Who in their right mind would want to go and pick weeds from parkland and make them into dinner? I’m too scared to forage anything much – mushrooms, too terrifying, and for everything else that isn’t obviously a plum, you need to study a handbook and I would worry that it’d be deadly hemlock anyway! Even though I once did a one-day’s foraging course with an eccentric fellow called Fergus a few years back (a day involving explosions, anecdotes about mushroom hallucinations and eating very strange lager-based custard) this did in fact make me LESS confident to forage on my own, simply giving me more awareness of what could kill me. However, there is one exception: wild garlic, or ‘ramps’ as they say in the US. It’s easy to spot, has an unmistakeable garlicky smell when you crush the leaves and is growing in parkland and woodland right now all over the UK. Chefs go crazy for the stuff.
This is what it looks like:
So how did I find this lot? My friend C was given a tip-off by her chef pal, who told us to go hunting on the hillock near the dinosaur lake in Crystal Palace Park in SE London. We found a few clumps of the stuff growing abundantly. I kept expecting some passer by to start shouting ‘OI!’ to get us to stop, but as it grows wild, it’s really fine to pick in small quantities. No-one batted an eyelid anyway.
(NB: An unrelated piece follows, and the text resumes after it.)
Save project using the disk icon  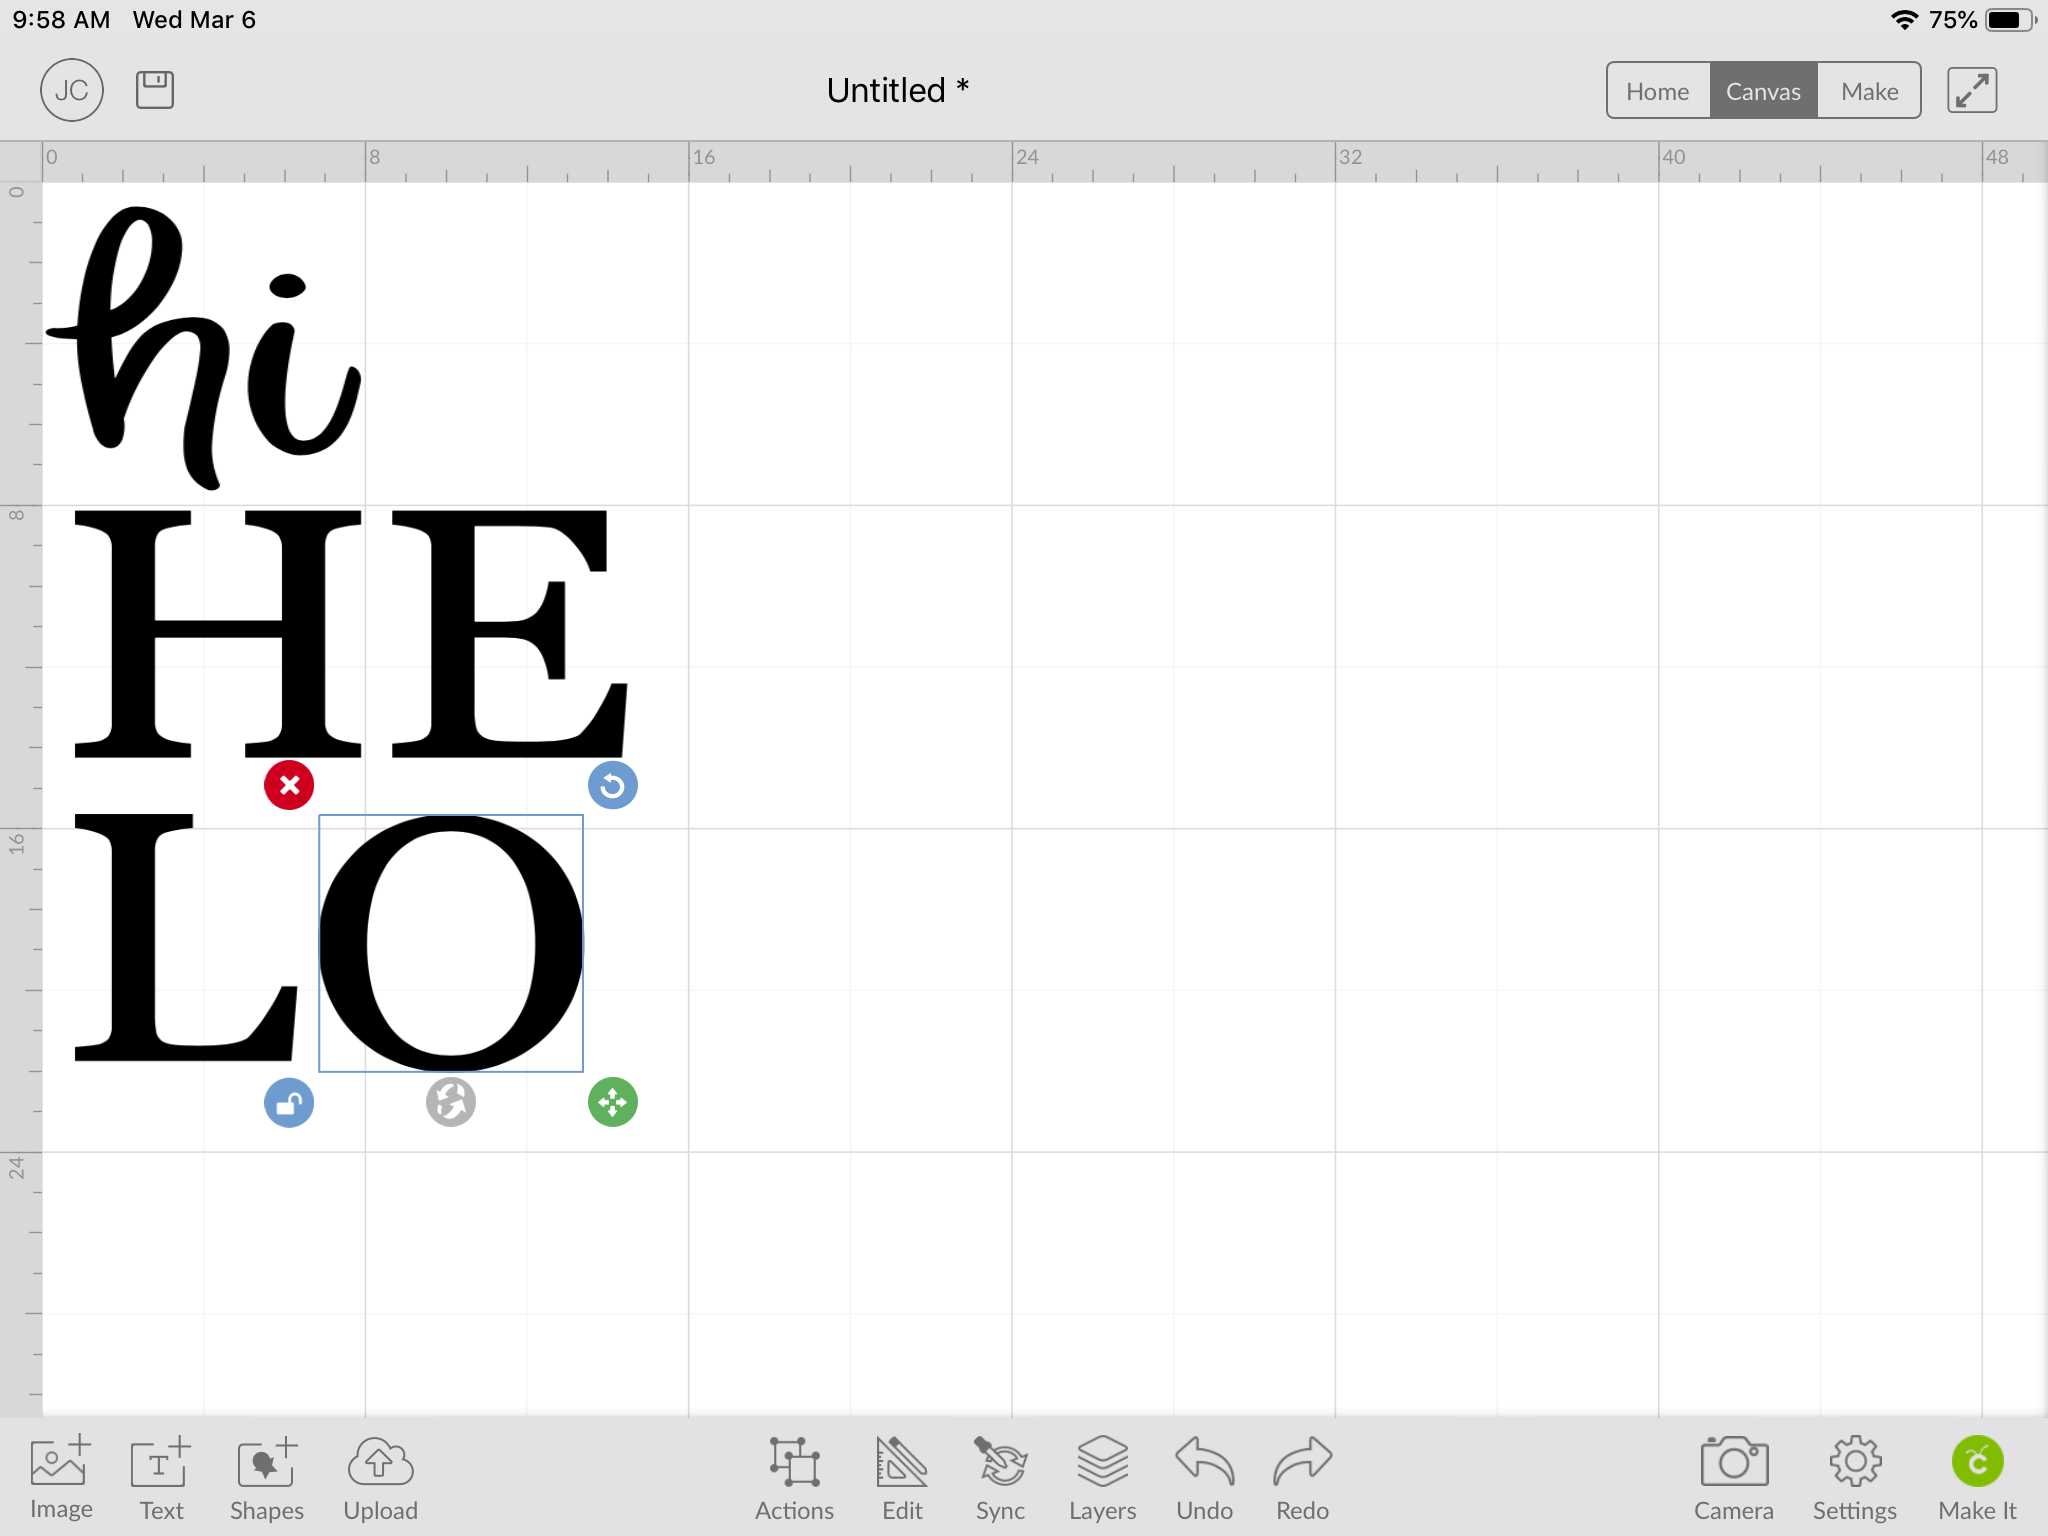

There she is, C, hacking away at the wild garlic:
I stuffed a small carrier bag (well, it was a nappy bag) full of leaves and flowers, and when I got home I gave them a good wash to remove any possible traces of dog wee and grit. Then I whizzed it all up and made pesto. Wild garlic has a grassy, mild, green garlic flavour that goes well with Parmesan and olive oil. You can also wilt it into scrambled eggs and omelettes, use it in stir-fries, or give a mild garlic note to soups.
Wild garlic pesto
I had a lot of wild garlic, just scale the recipe down as you need.
To make 2 x 370ml jars, you will need a food processor and the following:
Big armful of wild garlic (see image of leaves in colander, above, to get a rough idea)
100g Parmesan cheese
3 handfuls of almonds, cashews or pine nuts
200 ml extra virgin olive oil
Pinch of sea salt
Rinse the wild garlic leaves and flowers a few times in cold water to clean them. Drain, then chop up roughly – you can use leaves, flowers and stems. Blitz the nuts and cheese in the food processor for a few blasts until you have rough crumbs. Add the chopped wild garlic and pulse a few times. Then add the oil, salt and pepper. Blitz until you reach the desired smoothness.
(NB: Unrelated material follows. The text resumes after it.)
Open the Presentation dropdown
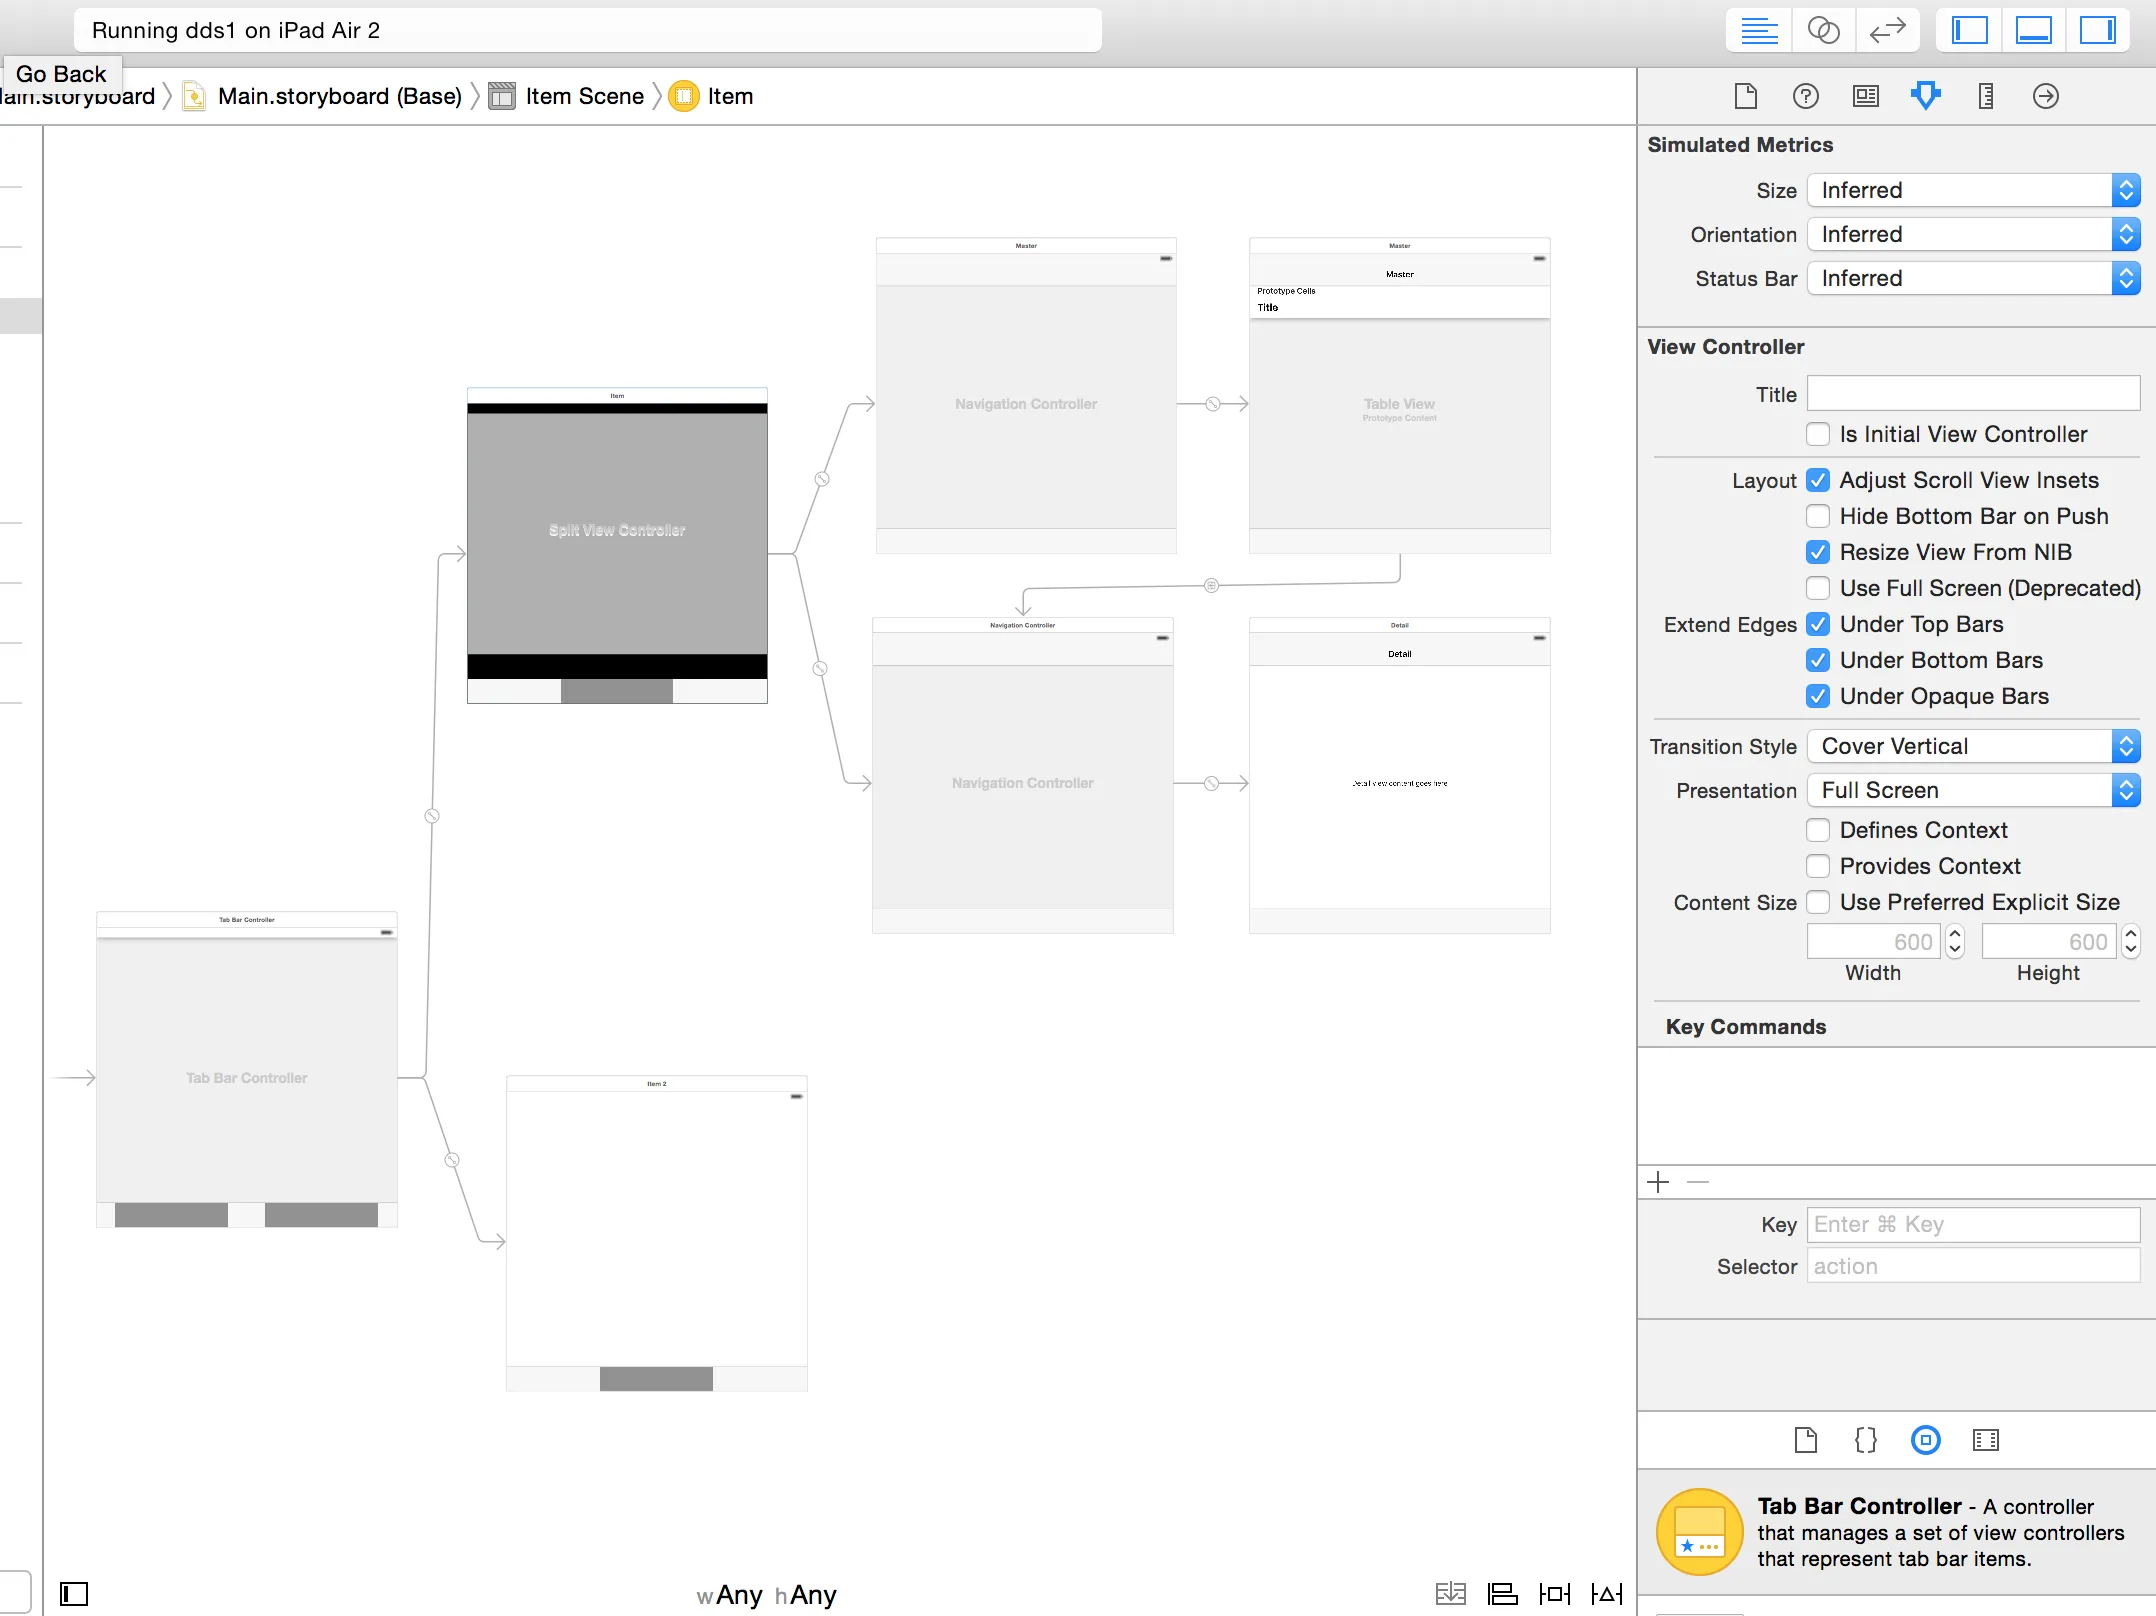The height and width of the screenshot is (1616, 2156). (1972, 790)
Store in the fridge in glass jars. To ensure the air doesn’t taint the pesto, pour a few millimetres of olive oil on top of the sauce to create a seal, before you put the lid on. Eat within one week. You could always freeze the sauce for a month or so in a plastic container.
Wild garlic is around right now – and probably only for the next couple of weeks – so feel the fear and pick it anyway!